Quoted passage:
────────────────

In common with other sprinklers of the impact-drive type, the sprinkler 10 herein comprises a sprinkler body 36, preferably formed of metal or plastic, an impact arm 38, and an arm spring 40. The sprinkler body 36 receives water through the riser 12 on which it is mounted for rotation, and ejects the water in an upwardly and outwardly direction through a nozzle 42. The impact arm 38 includes a reaction member 44 disposed at one end of the arm, and a counterweight 46 disposed at the other end, and is mounted for rotation about a vertical axis coincident with the vertical axis of rotation of the sprinkler body 36. In this instance, the impact arm 38 includes an upstanding centrally apertured sleeve 39 through which projects a pivot pin 34 about which the impact arm rotates relative to the sprinkler body 36. The arm spring 40 is disposed about the sleeve 39 and is coupled between the impact arm 38 and the sprinkler body 36 in such a manner as to bias the reaction member 44 of the impact arm into alignment with the nozzle 42 and against an anvil 48 (FIG. 7) affixed to the sprinkler body.

To fully protect the sprinkler 10 when not in use, a disk-shaped cover plate 28 overlies the sprinkler, and when the riser 12 and sprinkler are retracted into the housing 14, the rim 30 of the cover plate fits within a lip 32 formed around the inside upper end of the housing. Herein, the cover 28 is centrally mounted on the upper end of the pivot pin 34 which projects above the top of the sprinkler 10, and is free to rotate relative to the sprinkler during operation.

The sprinkler 10 of the present invention is driven in a conventional manner for impact-drive sprinklers. The water stream from the nozzle 42 intercepts the reaction member 44 of the impact arm 38 to effect a rotational deflection of the drive arm and rotate the reaction member in a first direction out of the stream and away from the anvil 48. During the rotational arm deflection, the arm spring 40 is compressed until the force of the spring slows, and ultimately reverses the rotational movement of the impact arm 38. The reaction member 44 of the impact arm 38 then is driven back into the stream and impacts the anvil 48 to thereby apply an increment of angular motion to the sprinkler body 36 in the forward drive direction. Continued oscillation of the impact arm 38 into and out of the stream thereby drives the sprinkler body 36 incrementally in a forward direction about its vertical axis.

────────────────

Extracted data:
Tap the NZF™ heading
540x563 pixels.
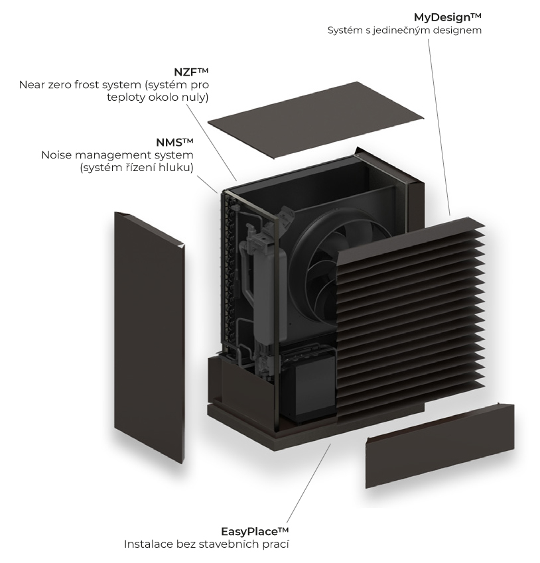[191, 71]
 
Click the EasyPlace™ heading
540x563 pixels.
[255, 531]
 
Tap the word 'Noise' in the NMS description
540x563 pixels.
[55, 155]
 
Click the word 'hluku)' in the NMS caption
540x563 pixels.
[177, 168]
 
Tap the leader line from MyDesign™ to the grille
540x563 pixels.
[439, 126]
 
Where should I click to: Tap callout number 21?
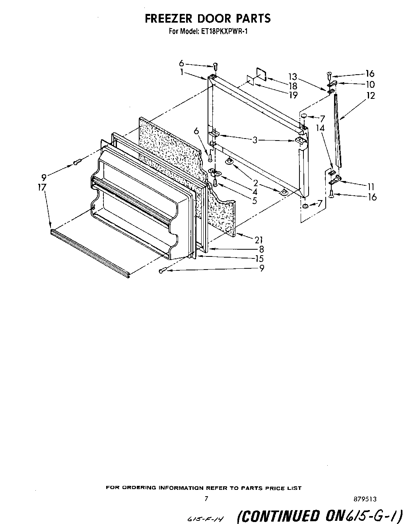[259, 239]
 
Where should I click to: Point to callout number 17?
[42, 187]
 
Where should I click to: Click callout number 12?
[370, 95]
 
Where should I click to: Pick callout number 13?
[293, 77]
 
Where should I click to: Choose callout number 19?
[293, 95]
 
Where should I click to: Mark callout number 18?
[293, 86]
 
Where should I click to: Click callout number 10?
[370, 84]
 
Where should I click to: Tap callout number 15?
[259, 258]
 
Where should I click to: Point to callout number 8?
[261, 249]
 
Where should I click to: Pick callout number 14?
[321, 128]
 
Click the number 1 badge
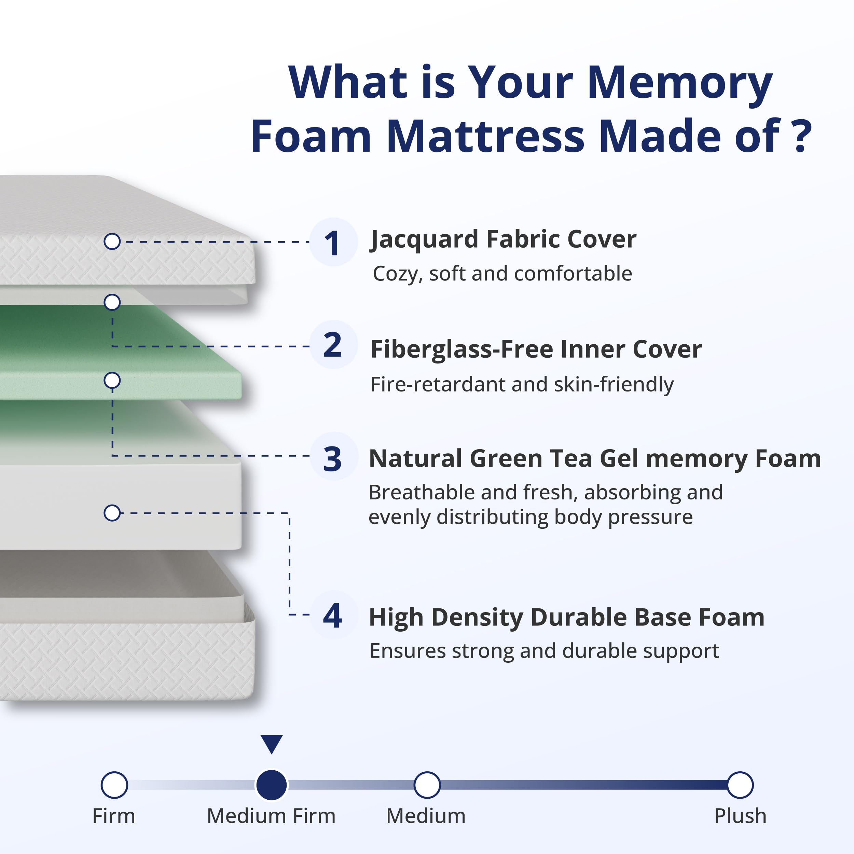point(332,242)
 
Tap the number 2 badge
point(332,344)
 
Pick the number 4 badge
point(332,615)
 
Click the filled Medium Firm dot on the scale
point(272,785)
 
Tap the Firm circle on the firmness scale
point(114,785)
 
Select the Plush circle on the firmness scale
point(740,785)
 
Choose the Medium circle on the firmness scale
point(427,785)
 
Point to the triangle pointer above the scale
point(272,744)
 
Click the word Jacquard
point(424,239)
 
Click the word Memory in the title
point(680,83)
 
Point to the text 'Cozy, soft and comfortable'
point(502,274)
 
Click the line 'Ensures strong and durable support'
point(544,651)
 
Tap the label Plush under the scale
point(740,816)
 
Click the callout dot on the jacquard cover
point(112,242)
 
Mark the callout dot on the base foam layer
point(112,513)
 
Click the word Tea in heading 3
point(574,458)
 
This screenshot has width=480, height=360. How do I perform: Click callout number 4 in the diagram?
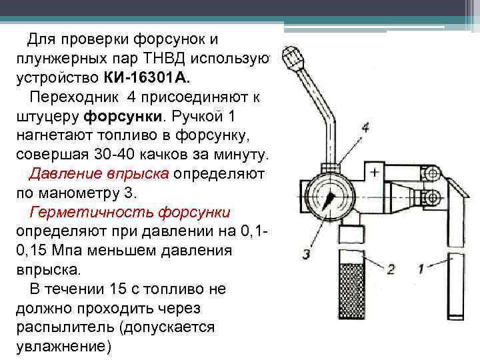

────────────────

Exercise instructions:
A – Answer each question from the impact sprinkler description, one answer per line:
(i) What part is at the opposite end of the impact arm from the reaction member?
(ii) On what is the cover plate centrally mounted?
(iii) What does the reaction member strike to give the sprinkler body an increment of angular motion?
B – Write the next paragraph of the impact sprinkler description, picking up after its final sentence.

Answer set:
A –
(i) A counterweight 46.
(ii) The upper end of the pivot pin 34, which projects above the top of the sprinkler 10.
(iii) The anvil 48 affixed to the sprinkler body.

B –
To effect part circle operation, the sprinkler 10 includes a reversing mechanism 50 of conventional design, the operation of which can be appreciated from a review of FIGS. 2 and 3. The reversing mechanism 50 includes a trip arm 52 pivotally mounted to the body 36 by a pivot pin 54 and coupled by an over-center spring 56 to a reversing arm 58 also pivotally mounted to the body by a pivot pin 60. The trip arm 52 and reversing arm 58 are coupled together by the over-center spring 56 in such a manner that the trip arm and reversing arm are each movable between two stable positions, and the spring acts to hold the trip arm and reversing arm in one or the other of their two stable positions.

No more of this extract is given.